Addressing Sensitive Topics During Conflict

Posted on April 30th, 2012 by Nancy Pridgen

Dealing with conflict is often challenging, but when the particular conflict also involves a sensitive issue, it can be even more difficult.  Here are some tips to keep in mind when addressing a sensitive topic.

  • Decide if a conversation is necessary.  Some issues are simply not worth discussing because they’re of little consequence, or they seem to be resolving themselves without any kind of intervention.  For others, you might want to wait to bring them up until you’ve gathered more information or had a chance to reflect on what you want to say.  Some, though, need immediate attention because they’re causing big problems, and you anticipate those problems will only increase if not addressed soon.
  • Understand that “sensitive topic” does not mean “We can’t talk about it.”  A common reason for a topic becoming “sensitive” is that people have been avoiding it for a long time.  Typical avoidance behaviors include:-Using jokes as a way of distracting from the real issue
    -Using evasive or noncommittal statements about the issue
    -Focusing on side issues instead of the major issue
    -Being too polite or non-confrontational
    -Pretending to be in agreement when you’re really not

It’s tempting to avoid a touchy subject, but so many times the problem continues to fester, and the relationship can get even worse.

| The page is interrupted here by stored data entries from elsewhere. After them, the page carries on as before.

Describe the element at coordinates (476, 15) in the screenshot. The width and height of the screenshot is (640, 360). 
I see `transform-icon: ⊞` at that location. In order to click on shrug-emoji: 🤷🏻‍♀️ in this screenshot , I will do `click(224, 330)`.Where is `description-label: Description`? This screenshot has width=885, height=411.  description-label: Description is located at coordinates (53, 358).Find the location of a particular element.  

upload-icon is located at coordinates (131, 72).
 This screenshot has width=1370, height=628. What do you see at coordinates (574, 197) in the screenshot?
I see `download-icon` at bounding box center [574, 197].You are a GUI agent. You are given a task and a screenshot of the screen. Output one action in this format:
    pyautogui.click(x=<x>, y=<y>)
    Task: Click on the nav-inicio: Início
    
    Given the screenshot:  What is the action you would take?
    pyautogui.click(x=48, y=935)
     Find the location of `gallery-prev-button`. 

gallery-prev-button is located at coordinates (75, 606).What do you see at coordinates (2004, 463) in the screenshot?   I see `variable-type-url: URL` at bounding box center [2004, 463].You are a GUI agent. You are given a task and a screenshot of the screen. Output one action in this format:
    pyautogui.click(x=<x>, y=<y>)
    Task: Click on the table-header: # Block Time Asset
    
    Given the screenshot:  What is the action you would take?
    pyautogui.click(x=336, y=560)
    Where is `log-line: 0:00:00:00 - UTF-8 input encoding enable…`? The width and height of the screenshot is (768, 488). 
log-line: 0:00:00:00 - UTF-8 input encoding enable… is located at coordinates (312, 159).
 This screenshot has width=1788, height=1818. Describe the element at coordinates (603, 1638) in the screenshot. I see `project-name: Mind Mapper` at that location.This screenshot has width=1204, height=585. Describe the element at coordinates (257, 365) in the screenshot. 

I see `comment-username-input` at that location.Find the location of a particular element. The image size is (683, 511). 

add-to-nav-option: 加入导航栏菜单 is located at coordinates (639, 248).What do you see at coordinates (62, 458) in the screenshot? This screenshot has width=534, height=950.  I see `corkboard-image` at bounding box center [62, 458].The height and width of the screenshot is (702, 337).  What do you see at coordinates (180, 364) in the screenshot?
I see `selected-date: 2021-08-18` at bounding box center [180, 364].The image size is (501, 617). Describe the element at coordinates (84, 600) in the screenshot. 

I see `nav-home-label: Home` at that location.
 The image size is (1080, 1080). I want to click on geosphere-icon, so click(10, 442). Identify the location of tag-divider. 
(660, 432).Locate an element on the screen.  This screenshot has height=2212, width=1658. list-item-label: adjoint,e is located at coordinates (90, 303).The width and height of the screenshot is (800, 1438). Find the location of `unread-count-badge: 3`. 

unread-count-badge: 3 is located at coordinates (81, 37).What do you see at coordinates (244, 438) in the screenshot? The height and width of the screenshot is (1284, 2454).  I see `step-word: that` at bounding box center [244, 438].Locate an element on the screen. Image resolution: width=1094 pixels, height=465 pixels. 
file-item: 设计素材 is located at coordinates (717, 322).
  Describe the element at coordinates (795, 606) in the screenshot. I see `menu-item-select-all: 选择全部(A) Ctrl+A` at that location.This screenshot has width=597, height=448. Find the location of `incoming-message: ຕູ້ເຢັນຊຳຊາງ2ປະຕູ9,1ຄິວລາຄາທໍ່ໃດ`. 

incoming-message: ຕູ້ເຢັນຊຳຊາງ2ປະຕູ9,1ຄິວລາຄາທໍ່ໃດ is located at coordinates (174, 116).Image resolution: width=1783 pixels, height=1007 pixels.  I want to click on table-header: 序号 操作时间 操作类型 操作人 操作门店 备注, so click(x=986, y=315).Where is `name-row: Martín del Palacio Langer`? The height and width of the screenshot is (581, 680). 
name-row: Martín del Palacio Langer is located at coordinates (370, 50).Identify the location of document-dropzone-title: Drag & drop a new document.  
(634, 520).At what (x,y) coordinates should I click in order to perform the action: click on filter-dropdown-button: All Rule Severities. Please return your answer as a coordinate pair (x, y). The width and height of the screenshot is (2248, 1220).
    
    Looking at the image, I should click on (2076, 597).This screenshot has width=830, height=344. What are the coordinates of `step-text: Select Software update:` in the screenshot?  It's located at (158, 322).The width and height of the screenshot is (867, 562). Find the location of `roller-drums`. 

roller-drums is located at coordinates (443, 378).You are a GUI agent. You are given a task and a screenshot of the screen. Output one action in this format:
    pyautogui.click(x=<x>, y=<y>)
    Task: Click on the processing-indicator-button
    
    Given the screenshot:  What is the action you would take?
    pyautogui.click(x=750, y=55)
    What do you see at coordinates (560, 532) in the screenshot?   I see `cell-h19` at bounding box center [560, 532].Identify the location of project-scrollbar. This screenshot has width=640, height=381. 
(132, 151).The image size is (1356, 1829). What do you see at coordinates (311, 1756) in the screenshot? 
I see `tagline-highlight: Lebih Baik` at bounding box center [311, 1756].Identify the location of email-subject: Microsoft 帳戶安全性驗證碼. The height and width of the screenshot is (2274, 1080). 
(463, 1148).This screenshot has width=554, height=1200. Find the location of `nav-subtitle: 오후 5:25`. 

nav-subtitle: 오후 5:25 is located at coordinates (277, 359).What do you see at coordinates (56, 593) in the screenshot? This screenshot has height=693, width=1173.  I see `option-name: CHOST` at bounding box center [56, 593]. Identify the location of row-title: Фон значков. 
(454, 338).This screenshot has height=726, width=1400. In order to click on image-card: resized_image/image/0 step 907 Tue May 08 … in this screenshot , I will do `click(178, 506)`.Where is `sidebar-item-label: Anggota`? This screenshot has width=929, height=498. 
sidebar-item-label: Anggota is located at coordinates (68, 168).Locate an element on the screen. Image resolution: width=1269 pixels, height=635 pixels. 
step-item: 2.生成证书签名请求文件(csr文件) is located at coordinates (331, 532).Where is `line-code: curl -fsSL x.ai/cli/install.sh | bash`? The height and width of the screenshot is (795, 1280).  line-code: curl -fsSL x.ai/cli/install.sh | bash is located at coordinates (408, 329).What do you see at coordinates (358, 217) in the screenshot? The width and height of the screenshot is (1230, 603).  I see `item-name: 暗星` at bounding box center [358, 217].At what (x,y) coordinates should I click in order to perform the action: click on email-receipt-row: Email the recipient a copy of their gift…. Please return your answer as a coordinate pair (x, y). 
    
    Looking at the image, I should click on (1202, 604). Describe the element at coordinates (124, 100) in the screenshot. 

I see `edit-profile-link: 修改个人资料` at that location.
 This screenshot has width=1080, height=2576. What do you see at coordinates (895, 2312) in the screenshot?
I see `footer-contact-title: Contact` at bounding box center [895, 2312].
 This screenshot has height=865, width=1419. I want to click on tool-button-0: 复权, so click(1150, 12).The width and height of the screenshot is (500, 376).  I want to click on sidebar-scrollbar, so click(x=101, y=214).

  • Ask permission.  Rather than just jumping right into details, saying “I have something a little sensitive to talk with you about.  Would that be okay?”sets the tone for the rest of the conversation.  Also, actually naming the issue “sensitive” and calling it as it really is can create a new norm where this particular issue won’t be so taboo in the future.
  • Consider the communication environment.  Think about the appropriate time and place for your discussion.  Find a time free of interruptions, and do whatever you can to minimize any distractions.  Keep it as private as possible.
  • Choose your words wisely.  Communicating your own reactions, thoughts, and feelings by using “I” statements helps lessen the potential defensiveness that might arise when dealing with a delicate issue.  Avoid using pejorative or inflammatory labels; simply describe behaviors without being judgmental.  Try not to use generalizations such as “always” and “never.”
  • Be aware of non-verbal behavior.  How your message is received is greatly affected by nonverbal signals such as tone of voice, volume, body language, and word choice.  Think of how the other person might respond, and do your best to communicate in a straightforward, but warm, manner.
  • Practice active listening.  Listening effectively is important in all conversations, but it is even more critical when dealing with an issue that is likely to evoke emotions.  A true demonstration that you’re really listening to the other person paves the way for a more authentic exchange and also helps both parties to regain emotional balance.